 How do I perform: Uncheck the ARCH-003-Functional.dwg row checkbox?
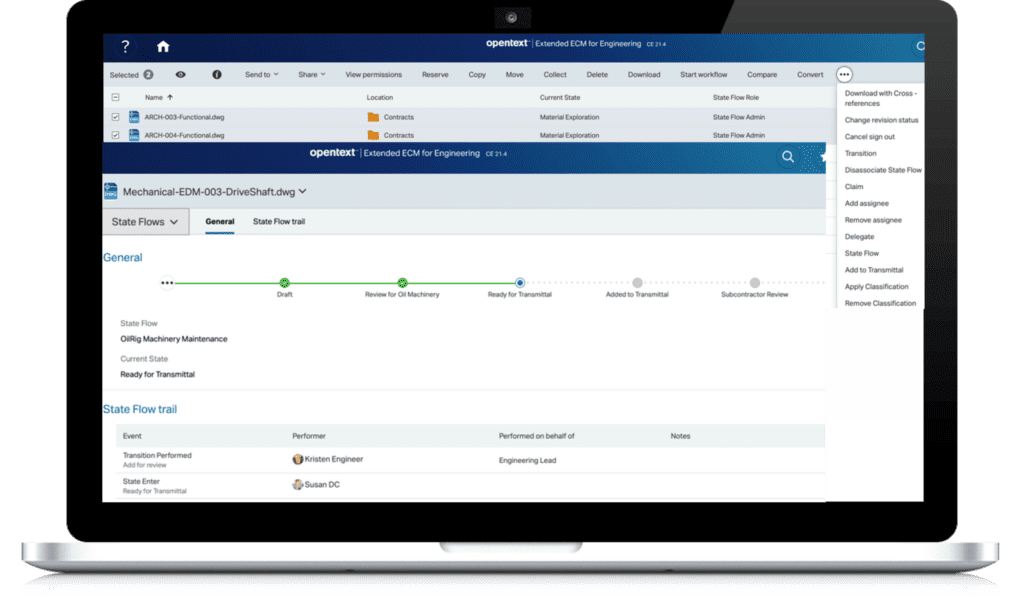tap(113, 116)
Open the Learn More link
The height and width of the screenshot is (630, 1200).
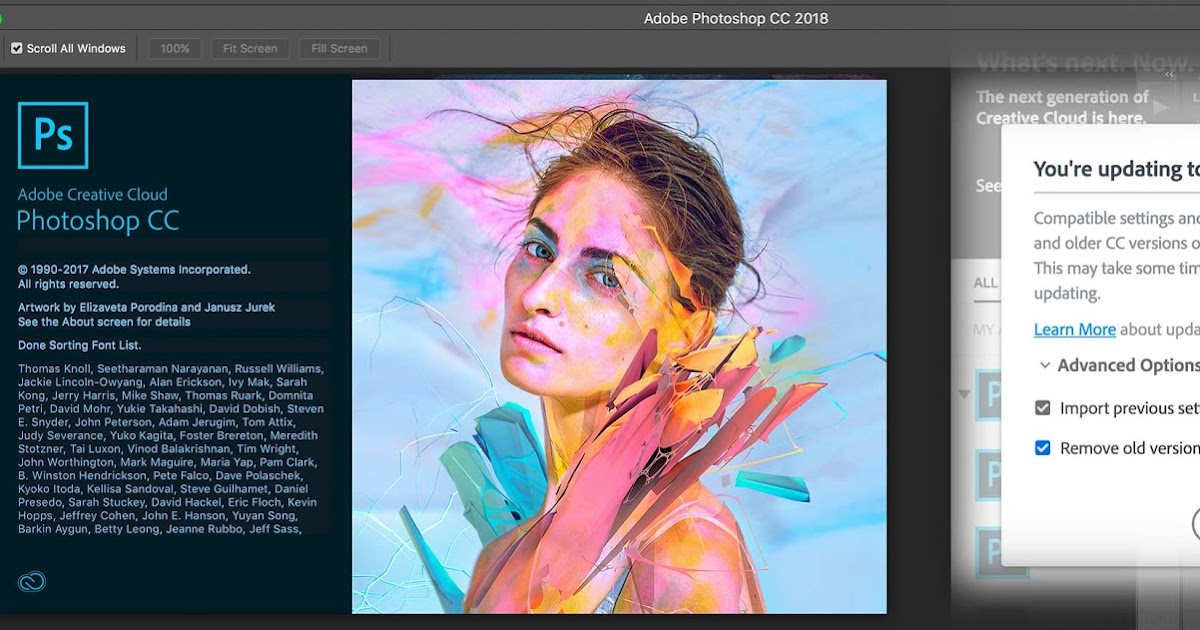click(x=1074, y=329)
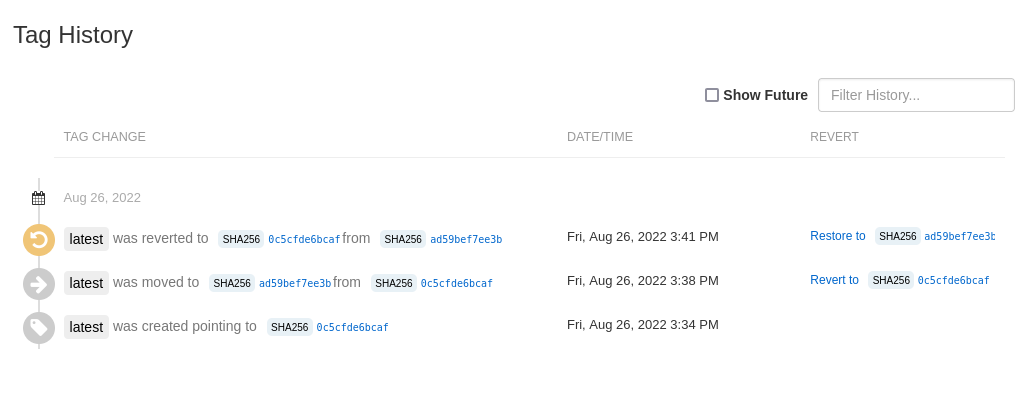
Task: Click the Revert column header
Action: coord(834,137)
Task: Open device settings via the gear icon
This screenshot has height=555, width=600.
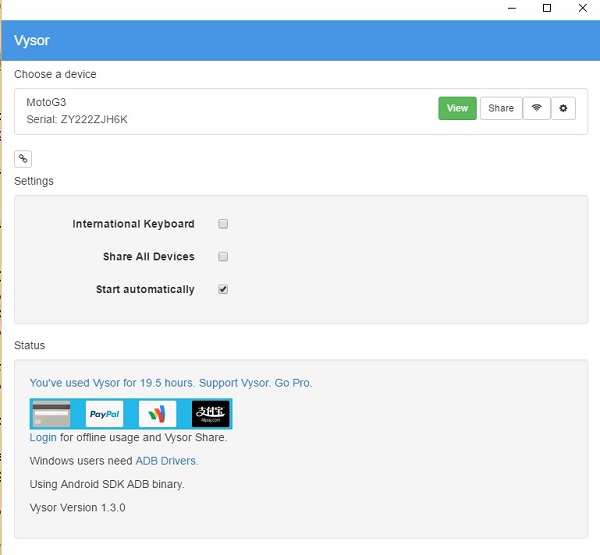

————

Aim of the task: Respond with one number, namely the count of lines in the entries above that hold the word "Open".

Exercise response: 2